> [Data under study]
· · · · · · ·

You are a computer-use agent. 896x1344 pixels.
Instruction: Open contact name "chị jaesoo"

· · · · · · ·

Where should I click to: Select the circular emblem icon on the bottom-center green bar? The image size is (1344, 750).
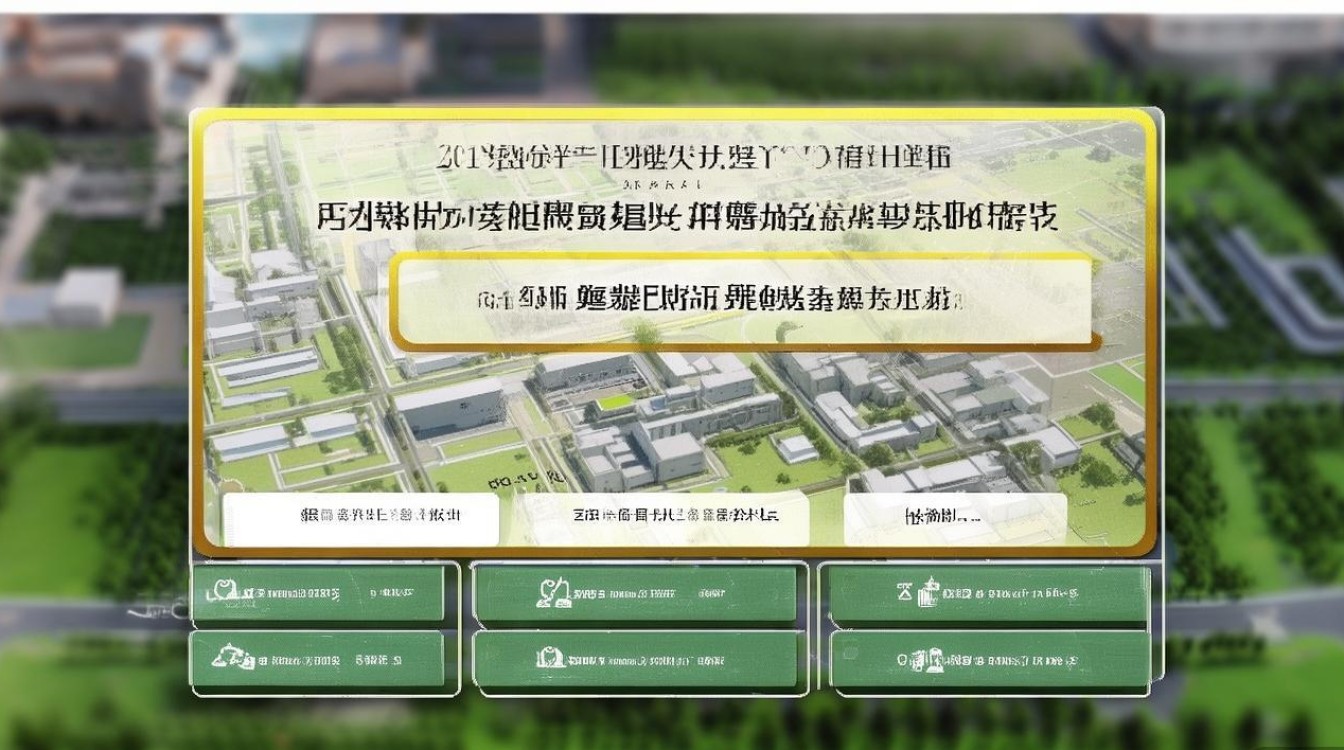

· · · · · · ·

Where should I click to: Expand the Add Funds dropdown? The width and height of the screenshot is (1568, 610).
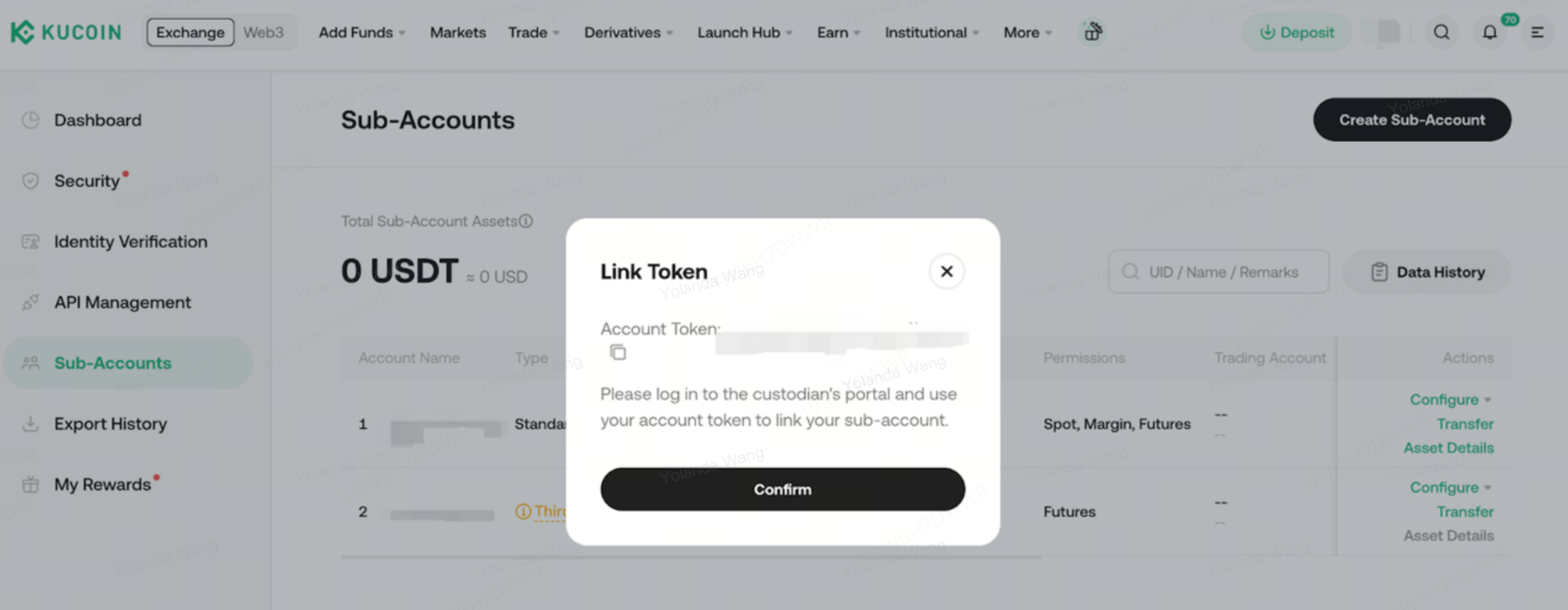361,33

· · · · · · ·

> [Directions for this task] Send back exactly the lines of the listing above starting at the one with "You are a computer-use" and ending at the one with "Instruction: Open contact", inclusive, and no others.

> [Answer]
You are a computer-use agent. 896x1344 pixels.
Instruction: Open contact name "chị jaesoo"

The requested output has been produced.